問題の要件 ▸ 提示文の訳注によると、シリア代表の愛称に含まれる「カシオン」とは何の名前ですか。

今回紹介するのは、国際サッカー連盟(FIFA)の公式ホームページが2017年8月30日に配信した、シリア代表に復帰したオマル・スーマ選手に関するものです(السومة يطمح لعودة تاريخية – FIFA.com)。
同じ記事は、FIFAホームページの英語版(Returning Al Somah boosts Syrian hopes – FIFA.com)にも載っていますので、そちらをご覧になる方が、ぼくのあやしげな日本語よりもわかりやすいかもしれません(本当のところ、今回の記事のアラビア語はややこしい表現が多いです)。
国際サッカー連盟が、スーマ選手の復帰をどう報じているのか興味深かったのですが、彼が長く代表を離れていたこと、今回復帰に至った事情などについて、具体的な記述は一切ありませんでした。
競技への政治介入を嫌うFIFAとしては、それもやむを得ないかなという気もします。ですが、それではスーマ選手の復帰の意味がまったくわからなくなってしまうのではないか。肩すかし記事ですが、せっかく読んだので、投稿します。
ワールドカップ予選、いよいよ大詰めですね。本日(2017年8月31日)、日本は出場権をかけてオーストラリアとの大一番です。シリアも同日、マレーシアでカタールと対戦します。残り2試合で2位以内に入るのは厳しい状況ですが、3位にすべりこみプレーオフに進出できる可能性はまだ十分残っています。こちらも大一番です。
■アジア最終予選グルーブA順位表(2017年8月30日現在)
チーム | 勝点 | 得失差 |
イラン | 20 | 8 |
韓国 | 13 | 1 |
ウズベキスタン | 12 | 0 |
シリア | 9 | -1 |
カタール | 7 | -4 |
中国 | 6 | -4 |
スーマの歴史的復帰でシリアを押し上げる
掲載紙:FIFA.comアラビア語版
掲載日:2017年8月30日
(*は訳注です)
シリア代表をフォローしている人たちの中の最も楽観的な人でさえ、シリアが、ロシア・ワールドカップ2018のアジア3次(最終)予選まで進出することを予想だにしなかった。シリアはまだ世界の祭典に出場するという歴史的チャンスを保持し続けている。
シリア代表「カシオンの鷲」(✴︎シリア代表の愛称。カシオンは首都ダマスカスにある山の名前。シリア人にとっては象徴的な存在)はすべての人びとを驚かせた。とくに、シリアが、2011年に始まり、今なお継続している猛烈な戦争の渦中にあるという状況の中、さらには、シリア代表が、2010年12月22日にイラクとの親善試合を行って以来、いかなる国際試合もホームで、そしてサポーターたちの前で試合を開催することが禁じられている状況を考えればなおさらである。

データ一覧 ▸
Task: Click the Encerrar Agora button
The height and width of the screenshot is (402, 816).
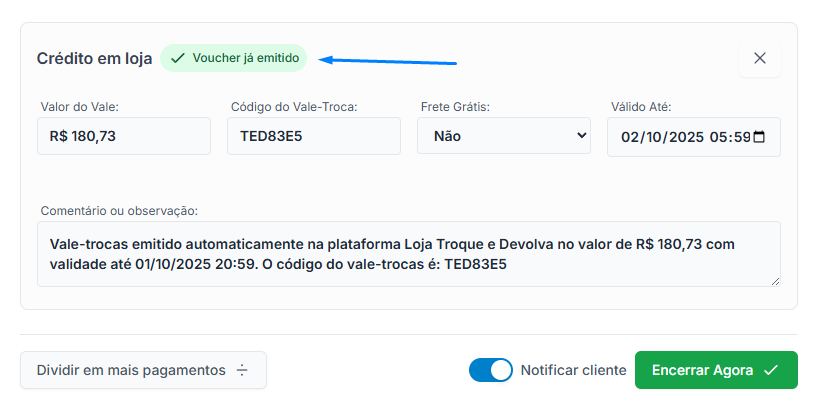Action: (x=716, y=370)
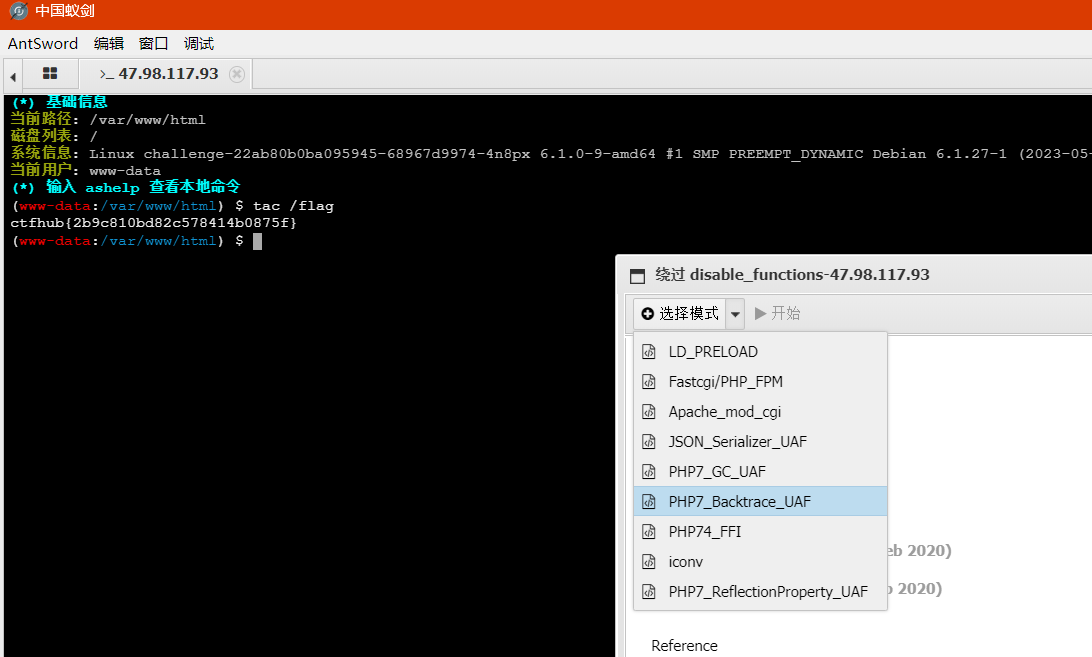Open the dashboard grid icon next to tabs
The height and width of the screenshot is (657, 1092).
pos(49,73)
---
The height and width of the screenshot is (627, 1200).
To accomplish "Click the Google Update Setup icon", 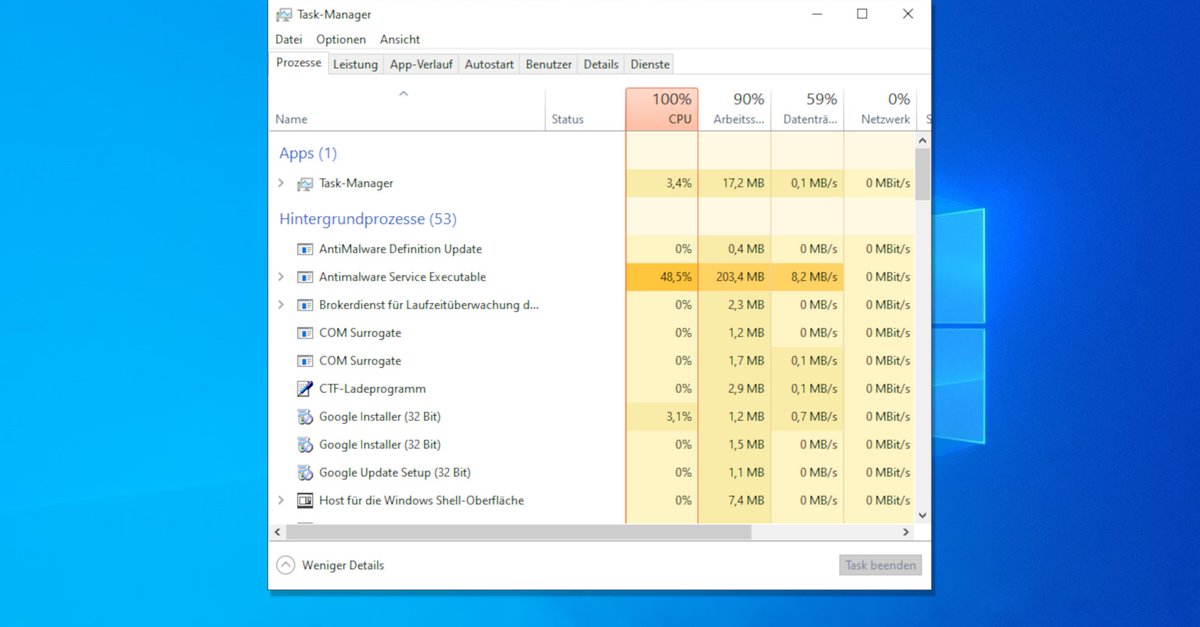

この問題の解答 ▸ 首都ダマスカスにある山の名前です。